■ **Your instructions**
Return exactly the span of lines in the following data that opens with the line containing "Task: Click the 27 posts count" and closes with the line containing "You are a computer-use agent. 632x835 pixels.". Include nothing else.

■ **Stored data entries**
********************
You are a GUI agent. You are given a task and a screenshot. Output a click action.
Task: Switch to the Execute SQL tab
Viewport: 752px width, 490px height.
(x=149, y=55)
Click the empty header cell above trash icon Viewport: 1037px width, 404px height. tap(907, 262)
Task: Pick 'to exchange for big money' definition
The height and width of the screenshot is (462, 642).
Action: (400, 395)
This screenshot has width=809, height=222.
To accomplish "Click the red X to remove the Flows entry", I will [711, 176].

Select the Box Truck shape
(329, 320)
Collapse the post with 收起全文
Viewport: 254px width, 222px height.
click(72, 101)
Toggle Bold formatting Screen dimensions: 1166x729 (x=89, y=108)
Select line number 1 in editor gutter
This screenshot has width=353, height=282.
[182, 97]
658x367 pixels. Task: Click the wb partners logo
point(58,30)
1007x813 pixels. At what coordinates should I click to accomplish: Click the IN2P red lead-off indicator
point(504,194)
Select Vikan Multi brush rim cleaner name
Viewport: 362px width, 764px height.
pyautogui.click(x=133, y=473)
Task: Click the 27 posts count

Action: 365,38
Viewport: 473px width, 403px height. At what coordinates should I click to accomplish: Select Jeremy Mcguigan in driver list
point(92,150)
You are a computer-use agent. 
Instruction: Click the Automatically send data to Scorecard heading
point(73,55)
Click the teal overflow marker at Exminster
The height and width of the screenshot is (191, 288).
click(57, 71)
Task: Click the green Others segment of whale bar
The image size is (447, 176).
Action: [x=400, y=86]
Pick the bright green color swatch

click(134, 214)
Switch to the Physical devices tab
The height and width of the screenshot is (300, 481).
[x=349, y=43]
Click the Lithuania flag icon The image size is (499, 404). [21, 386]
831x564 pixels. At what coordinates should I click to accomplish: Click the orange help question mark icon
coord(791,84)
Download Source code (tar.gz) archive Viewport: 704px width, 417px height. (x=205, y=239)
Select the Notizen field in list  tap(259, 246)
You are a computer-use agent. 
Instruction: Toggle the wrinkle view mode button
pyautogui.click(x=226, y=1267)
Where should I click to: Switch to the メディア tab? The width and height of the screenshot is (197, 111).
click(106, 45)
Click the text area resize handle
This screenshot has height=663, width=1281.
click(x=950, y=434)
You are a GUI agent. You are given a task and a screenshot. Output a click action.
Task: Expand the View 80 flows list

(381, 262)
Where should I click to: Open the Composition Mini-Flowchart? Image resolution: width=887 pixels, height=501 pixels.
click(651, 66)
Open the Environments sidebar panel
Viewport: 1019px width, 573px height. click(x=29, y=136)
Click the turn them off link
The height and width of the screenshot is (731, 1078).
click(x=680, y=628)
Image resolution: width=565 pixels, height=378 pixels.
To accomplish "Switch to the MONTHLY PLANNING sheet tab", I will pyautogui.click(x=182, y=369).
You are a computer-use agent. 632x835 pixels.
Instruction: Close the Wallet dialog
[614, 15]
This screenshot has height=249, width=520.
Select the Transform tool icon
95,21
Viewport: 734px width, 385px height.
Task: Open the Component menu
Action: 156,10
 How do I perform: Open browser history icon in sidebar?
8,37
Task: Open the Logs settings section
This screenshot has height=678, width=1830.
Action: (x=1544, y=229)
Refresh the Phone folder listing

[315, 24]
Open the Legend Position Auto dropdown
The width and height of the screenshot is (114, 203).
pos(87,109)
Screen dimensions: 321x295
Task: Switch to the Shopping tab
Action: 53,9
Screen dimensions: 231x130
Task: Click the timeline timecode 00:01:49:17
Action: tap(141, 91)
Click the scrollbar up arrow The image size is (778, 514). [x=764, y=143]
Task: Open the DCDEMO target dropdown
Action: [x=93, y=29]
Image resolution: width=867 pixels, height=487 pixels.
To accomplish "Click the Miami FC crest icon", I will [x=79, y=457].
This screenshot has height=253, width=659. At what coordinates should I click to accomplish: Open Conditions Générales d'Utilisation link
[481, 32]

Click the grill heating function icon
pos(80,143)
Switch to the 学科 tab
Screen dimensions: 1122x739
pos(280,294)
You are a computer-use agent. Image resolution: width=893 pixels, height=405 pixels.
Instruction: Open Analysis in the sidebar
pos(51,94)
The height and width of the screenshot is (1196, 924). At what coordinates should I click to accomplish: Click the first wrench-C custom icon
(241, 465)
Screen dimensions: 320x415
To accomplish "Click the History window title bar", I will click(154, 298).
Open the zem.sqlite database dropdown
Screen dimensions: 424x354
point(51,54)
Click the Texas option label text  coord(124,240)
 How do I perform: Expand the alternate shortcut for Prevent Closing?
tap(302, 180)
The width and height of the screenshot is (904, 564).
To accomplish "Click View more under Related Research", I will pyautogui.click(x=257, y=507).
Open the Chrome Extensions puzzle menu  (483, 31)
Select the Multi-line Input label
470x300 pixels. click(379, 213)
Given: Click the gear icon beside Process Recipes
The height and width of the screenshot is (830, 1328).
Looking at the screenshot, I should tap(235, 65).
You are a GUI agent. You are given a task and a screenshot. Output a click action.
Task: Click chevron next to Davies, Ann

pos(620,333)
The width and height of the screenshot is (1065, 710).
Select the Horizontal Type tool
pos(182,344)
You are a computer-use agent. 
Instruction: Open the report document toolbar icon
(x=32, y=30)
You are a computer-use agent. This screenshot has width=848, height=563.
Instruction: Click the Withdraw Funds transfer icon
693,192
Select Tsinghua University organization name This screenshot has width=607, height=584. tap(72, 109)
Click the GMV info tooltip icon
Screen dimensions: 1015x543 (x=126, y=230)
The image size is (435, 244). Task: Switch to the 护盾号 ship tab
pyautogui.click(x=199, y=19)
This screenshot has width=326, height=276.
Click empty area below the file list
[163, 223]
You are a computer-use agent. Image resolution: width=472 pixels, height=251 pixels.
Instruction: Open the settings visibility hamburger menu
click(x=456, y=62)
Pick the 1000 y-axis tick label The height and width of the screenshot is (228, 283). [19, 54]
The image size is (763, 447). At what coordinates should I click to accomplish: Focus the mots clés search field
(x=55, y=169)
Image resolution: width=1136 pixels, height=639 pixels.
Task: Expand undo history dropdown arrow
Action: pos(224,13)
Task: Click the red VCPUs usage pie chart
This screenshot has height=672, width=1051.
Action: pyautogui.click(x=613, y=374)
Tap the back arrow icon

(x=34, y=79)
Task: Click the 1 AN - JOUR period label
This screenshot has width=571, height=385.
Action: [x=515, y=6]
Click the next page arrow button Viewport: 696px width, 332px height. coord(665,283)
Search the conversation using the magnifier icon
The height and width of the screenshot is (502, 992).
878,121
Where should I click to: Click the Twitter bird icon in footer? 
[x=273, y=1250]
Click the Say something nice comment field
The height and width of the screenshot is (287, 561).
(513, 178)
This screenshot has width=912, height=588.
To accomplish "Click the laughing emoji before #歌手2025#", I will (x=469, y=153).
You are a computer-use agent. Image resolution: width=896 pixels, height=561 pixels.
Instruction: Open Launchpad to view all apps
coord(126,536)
********************
■ **Expected answer**
Task: Click the 27 posts count

Action: 365,38
Viewport: 473px width, 403px height. At what coordinates should I click to accomplish: Select Jeremy Mcguigan in driver list
point(92,150)
You are a computer-use agent. 
Instruction: Click the Automatically send data to Scorecard heading
point(73,55)
Click the teal overflow marker at Exminster
The height and width of the screenshot is (191, 288).
click(57, 71)
Task: Click the green Others segment of whale bar
The image size is (447, 176).
Action: [x=400, y=86]
Pick the bright green color swatch

click(134, 214)
Switch to the Physical devices tab
The height and width of the screenshot is (300, 481).
[x=349, y=43]
Click the Lithuania flag icon The image size is (499, 404). [21, 386]
831x564 pixels. At what coordinates should I click to accomplish: Click the orange help question mark icon
coord(791,84)
Download Source code (tar.gz) archive Viewport: 704px width, 417px height. (x=205, y=239)
Select the Notizen field in list  tap(259, 246)
You are a computer-use agent. 
Instruction: Toggle the wrinkle view mode button
pyautogui.click(x=226, y=1267)
Where should I click to: Switch to the メディア tab? The width and height of the screenshot is (197, 111).
click(106, 45)
Click the text area resize handle
This screenshot has height=663, width=1281.
click(x=950, y=434)
You are a GUI agent. You are given a task and a screenshot. Output a click action.
Task: Expand the View 80 flows list

(381, 262)
Where should I click to: Open the Composition Mini-Flowchart? Image resolution: width=887 pixels, height=501 pixels.
click(651, 66)
Open the Environments sidebar panel
Viewport: 1019px width, 573px height. click(x=29, y=136)
Click the turn them off link
The height and width of the screenshot is (731, 1078).
click(x=680, y=628)
Image resolution: width=565 pixels, height=378 pixels.
To accomplish "Switch to the MONTHLY PLANNING sheet tab", I will pyautogui.click(x=182, y=369).
You are a computer-use agent. 632x835 pixels.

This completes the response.